#### WHAT THE EXERCISE ASKS
Exactly how many lines in the entries contain "width"? Give that number alone.

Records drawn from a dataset
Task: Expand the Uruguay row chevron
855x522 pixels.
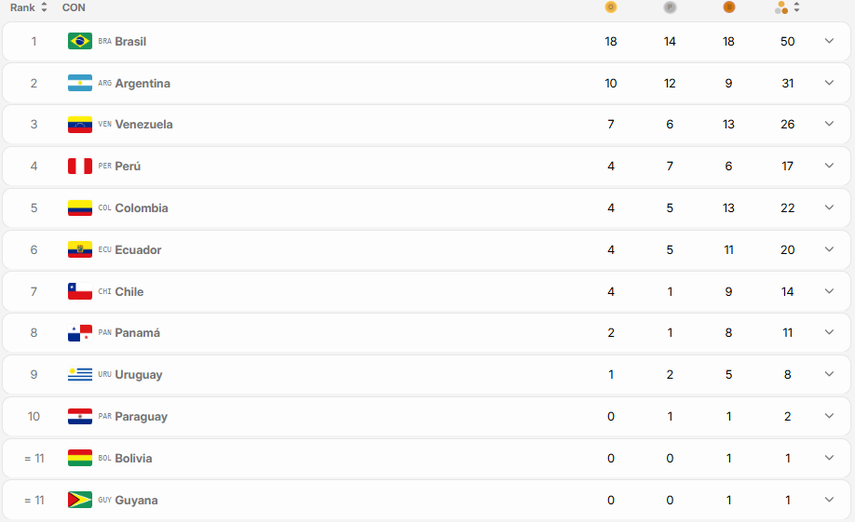Action: point(829,374)
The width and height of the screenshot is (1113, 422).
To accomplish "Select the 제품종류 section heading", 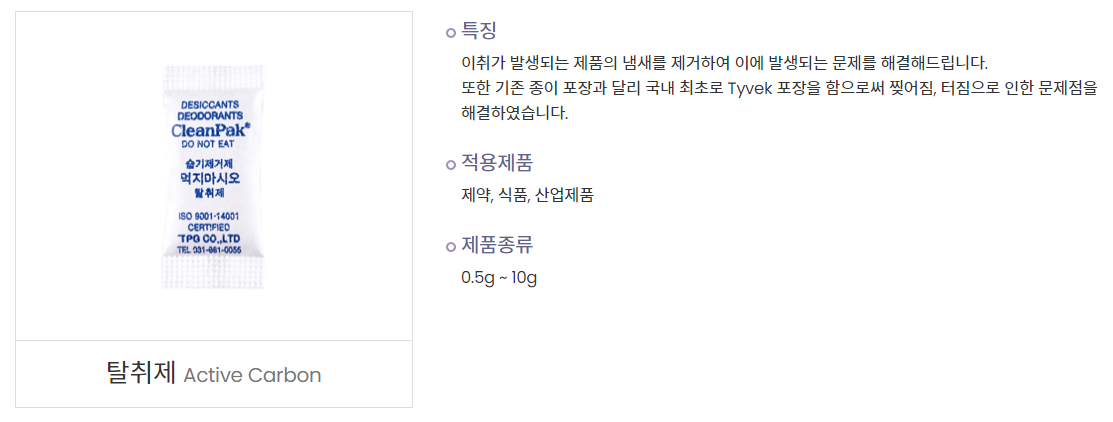I will coord(497,245).
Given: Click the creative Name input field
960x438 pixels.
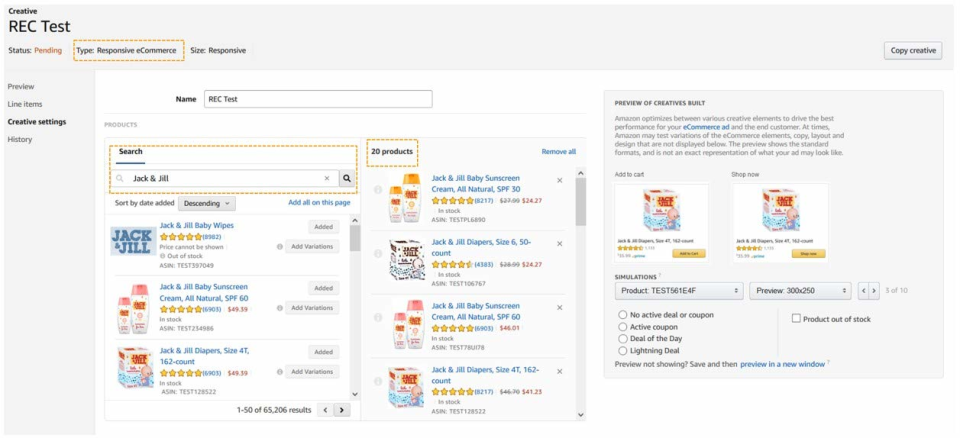Looking at the screenshot, I should tap(317, 99).
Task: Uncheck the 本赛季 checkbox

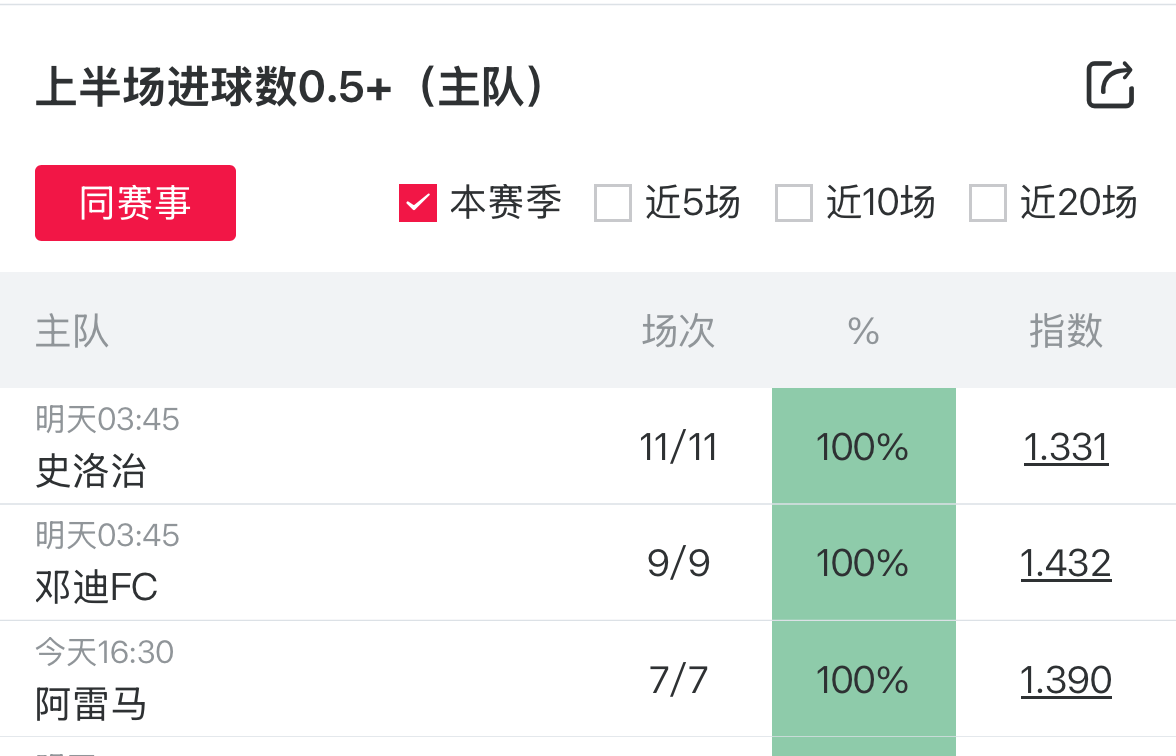Action: point(417,203)
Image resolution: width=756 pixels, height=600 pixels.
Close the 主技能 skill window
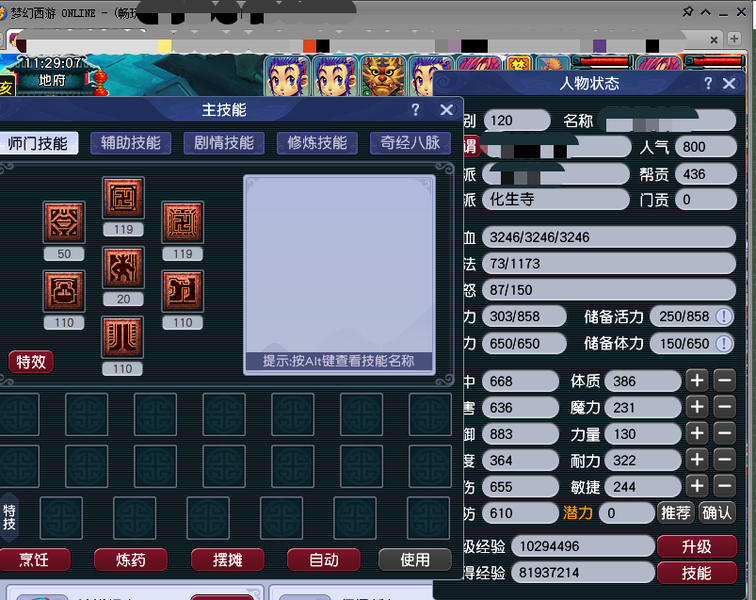pos(446,110)
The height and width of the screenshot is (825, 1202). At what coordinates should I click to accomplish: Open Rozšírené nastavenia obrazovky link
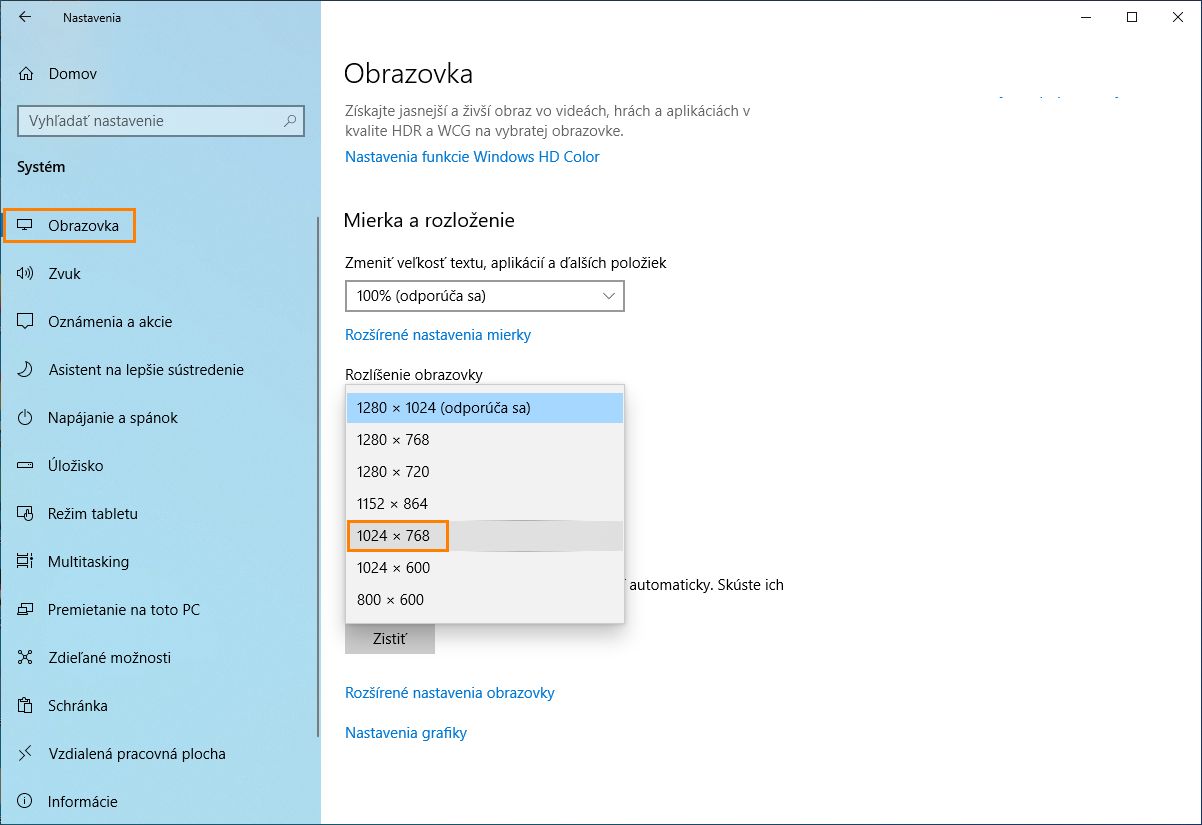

#### COMPLETED TASK
3